In oil-company-oriented palynostartigraphy the operational task is to correlate sequences from one well with those from others. Correlations by palynofloras depend on real tops and bottoms based not on facies (migration) but on extinction of some forms and evolution of the other forms. In the time represented by some parts of the geologic column, plants were evolving rapidly, e.g., Middle and Upper Devonian thus spores are very effective for stratigraphy.

At other times dinoflagellates were more rapidly evolving than land plants, e.g., much of Jurassic, thus dinocysts are very effective for practical stratigraphy. Spore/pollen has big advantage for biostratigraphy over marine fossils, such as foraminifera, since they occur in all sedimentary environments. Dino- flagellate cysts mostly originate in marine environments. Thus palynostartigraphy can correlate levels in marine sediments with those of non-marine sediments.

5. Palynological Assemblages of Coal Seams:

Most bituminous coal contains abundant plant spores and majority of the spores are believed to be autochthonous in origin. The spores/pollen in coals occurs in a characteristic association, implying the occurrence of different plant communities associated with the deposition of the peat.

The Coal Measures of Britain (coal measure is used to describe a succession of sedimentary rocks comprising of claystones, shales, siltstones, sandstones, conglomerates, and limestones that are interstratified with beds of coal) indicate the existence of four such associations.

Each association is dominated by one or more characteristic species. The less common species are often restricted to a particular association and are therefore of considerable diagnostic value in interpreting the character of a composite assemblage. Some species appear to be generally distributed in coal.

Three of the spore associations are characterized by certain species of the genera Lycospora, Laevigatosporites and Densosporities respectively. The fourth association is characterized by the genera Crassispora, Fabasporites, and Puctatosporiteis. Spores of all these genera are among the most abundant in the Coal Measures.

The paleobotanical affinities of Lycospora strongly suggest that the parent vegetation was at least in part composed of arborescent lycopods. The assemblage characterized by Crassispora, (possible Sigillarian affinity) Fabasporities and Punctatosporites (probable Filicean affinity) is rich in species. The spores often corroded and associated with petrographic constituents suggest an allochthonous origin.

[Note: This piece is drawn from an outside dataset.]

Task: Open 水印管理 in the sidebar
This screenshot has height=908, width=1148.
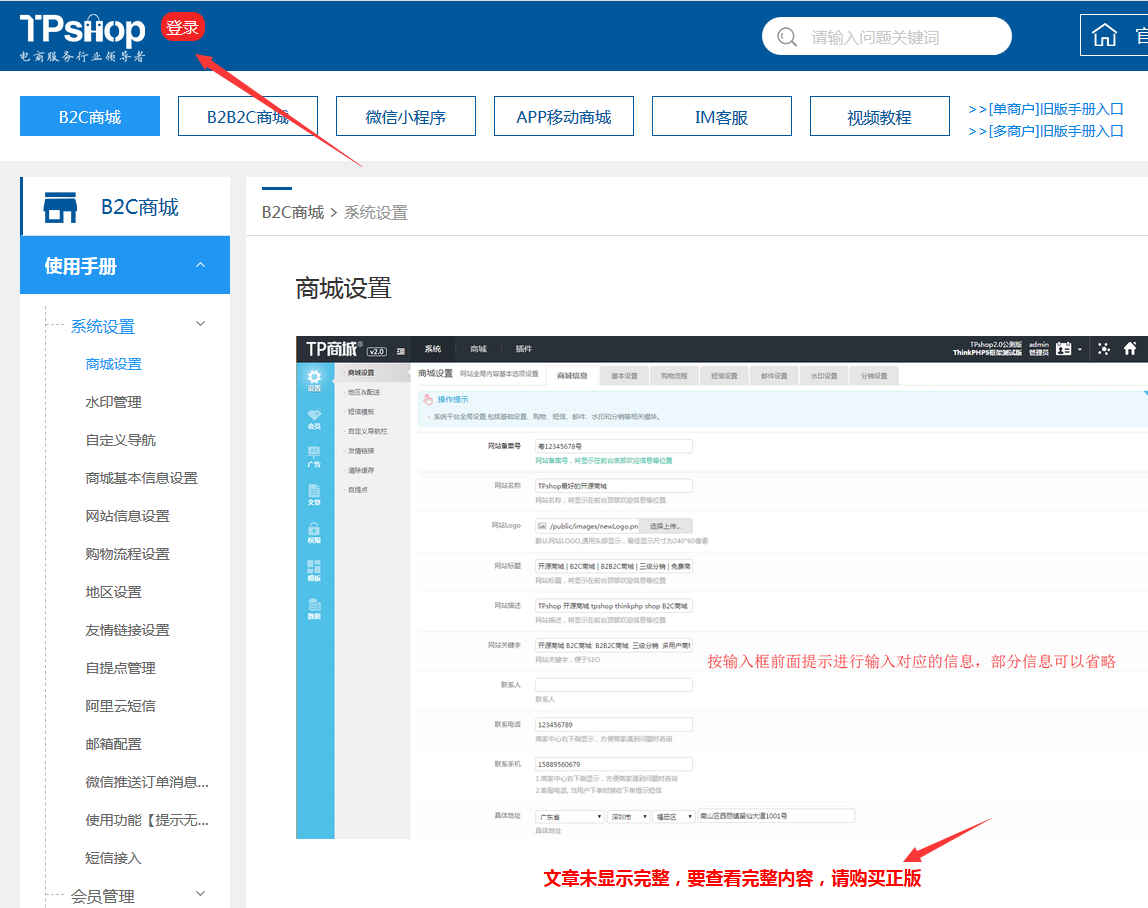Action: 114,402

If it is accepted that within a basin of deposition peat formation takes place under several environmental conditions, it follows that there will be a corresponding number of vegetation and peat types. Thus in the coals it is reasonable to accept a relationship between the miospore floras and the petrographic types.

It can be seen that the Lycospore phase is mainly associated with coals rich in the microlithotypes, vitrites and clarite. The Densospore phase confined to durite and this durite has been referred as crassidurite, because of the thick- walled character of the spore exines (Fig 14.16).

Conclusion:

Energy is required nowadays in practically every aspect of our lives. It is needed to cook, to provide light and heat, to propel vehicles, to drive machinery in industry, etc. Coal and oil are the two major fuels in use today and their judicial harnessing is of extreme importance for long term benefit to mankind.